Making Revalidation Recommendations
The General Medical Council has published guidance to help Responsible Officers make revalidation recommendations about doctors.
The guidance - 'Making revalidation recommendations: the GMC responsible officer protocol' - explains what Responsible Officers should take into account when deciding what their recommendation should be.
Responsible Officers have the ability to make three types of recommendation at the point that a doctor's revalidation is due:
· a positive recommendation that a doctor should be revalidated
· a request for a doctor's revalidation date to be deferred (because the doctors needs more time to collect supporting information, for example)
· or a notification of "non-engagement".
Responsible Officers can make a revalidation recommendation to the GMC once the doctor in in the ‘Under Notice’ period which starts 4 months before their revalidation date.
Una Lane, the GMC's Director of Continued Practice and Revalidation, says:
"We've worked with a number of responsible officers from across all four countries of the UK to develop this guidance and make sure it supports them in their role.

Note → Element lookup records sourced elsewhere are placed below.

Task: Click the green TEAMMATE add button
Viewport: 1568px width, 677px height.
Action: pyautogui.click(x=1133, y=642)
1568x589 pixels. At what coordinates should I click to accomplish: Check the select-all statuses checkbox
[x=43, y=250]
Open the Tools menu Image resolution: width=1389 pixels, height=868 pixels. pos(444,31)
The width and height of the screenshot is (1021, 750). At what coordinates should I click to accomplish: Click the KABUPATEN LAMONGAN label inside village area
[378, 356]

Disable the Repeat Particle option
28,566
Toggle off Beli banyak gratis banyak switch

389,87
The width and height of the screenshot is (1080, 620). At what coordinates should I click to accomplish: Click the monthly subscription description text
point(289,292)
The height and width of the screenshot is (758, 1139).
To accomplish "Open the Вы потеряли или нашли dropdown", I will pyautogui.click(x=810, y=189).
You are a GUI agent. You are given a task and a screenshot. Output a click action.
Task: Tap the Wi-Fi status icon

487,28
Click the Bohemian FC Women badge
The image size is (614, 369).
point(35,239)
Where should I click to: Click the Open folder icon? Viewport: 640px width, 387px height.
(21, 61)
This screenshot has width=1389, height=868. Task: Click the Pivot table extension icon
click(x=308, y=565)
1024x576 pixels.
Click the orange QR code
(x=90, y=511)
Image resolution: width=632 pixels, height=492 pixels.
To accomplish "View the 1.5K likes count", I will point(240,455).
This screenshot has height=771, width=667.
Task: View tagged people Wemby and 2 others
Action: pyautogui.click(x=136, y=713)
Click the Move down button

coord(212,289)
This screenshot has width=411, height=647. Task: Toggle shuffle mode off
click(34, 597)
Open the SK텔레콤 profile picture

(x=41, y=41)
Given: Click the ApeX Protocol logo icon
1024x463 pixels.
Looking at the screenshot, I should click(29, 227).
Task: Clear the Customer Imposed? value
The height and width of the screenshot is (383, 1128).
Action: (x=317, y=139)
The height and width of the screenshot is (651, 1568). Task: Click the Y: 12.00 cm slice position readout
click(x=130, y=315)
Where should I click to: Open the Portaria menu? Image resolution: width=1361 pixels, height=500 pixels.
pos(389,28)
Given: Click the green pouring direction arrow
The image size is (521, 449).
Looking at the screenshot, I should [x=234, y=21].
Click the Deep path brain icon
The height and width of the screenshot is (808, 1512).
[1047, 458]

"We're committed to ensuring that the guidance remains a practical and up to date resource, and we will keep the guidance under review once revalidation has been introduced to ensure it remains so."
The guidance is available to download from the GMC's website. It is aimed primarily at responsible officers but will be of interest to doctors, employers, and patients and the public.
Guidance on the wider role and functions of responsible officers was published by the Department of Health which can be found here.
Revalidation Advisory Groups
Health Boards within Wales generally hold regular revalidation advisory group meetings in order to collate and review all relevant revalidation information regarding a doctor because the Responsible Officer makes a revalidation recommendation, such as annual appraisal evidence and clinical governance information.
A pro-forma has been developed by RAIG to assist revalidation advisory groups in Wales in establishing whether all supporting information for revalidation is present, it also enables Health Boards to keep an audit trail of reasons for recommendations made by the Responsible Officer:
Revalidation Advisory Groups Terms of Reference - This document has been provided as guidance for designated bodies in Wales.
Designated Bodies are encouraged to be pro-active regarding reminding doctors to include all strands of required supporting information in their appraisals. A template letter has been approved by RAIG which can be sent out approximately 6 months before a doctor’s revalidation date to remind them of what is required:
The GMC outlines that nearly every doctor will have a prescribed connection to a designated body, for the majority of doctors this will be very straight forward. However some doctors may find it difficult to establish a prescribed connection with any existing designated body and should therefore contact the GMC for further guidance.
This document, 'Routes to revalidation', provides guidance finding a prescribed connection in all circumstances.
For doctors who request to have a connection with a designated body or Responsible Officer, RAIG have developed a template letter which can be sent to the individual requesting further information, this can be used to establish whether there is a ‘connection’ between the doctor and the designated body:
If a doctor moves designated body it can be difficult for the new Responsible Officer to obtain enough information regarding that doctor for them to make a revalidation recommendation, particularly if the doctors moves fairly shortly before their revalidation date. A sub group of RAIG have developed a Responsible Officer Information Flows Form which needs to be completed by the doctor and the previous Responsible Officer, this form is then passed to the new Responsible Officer allowing them to become aware of any current issues etc.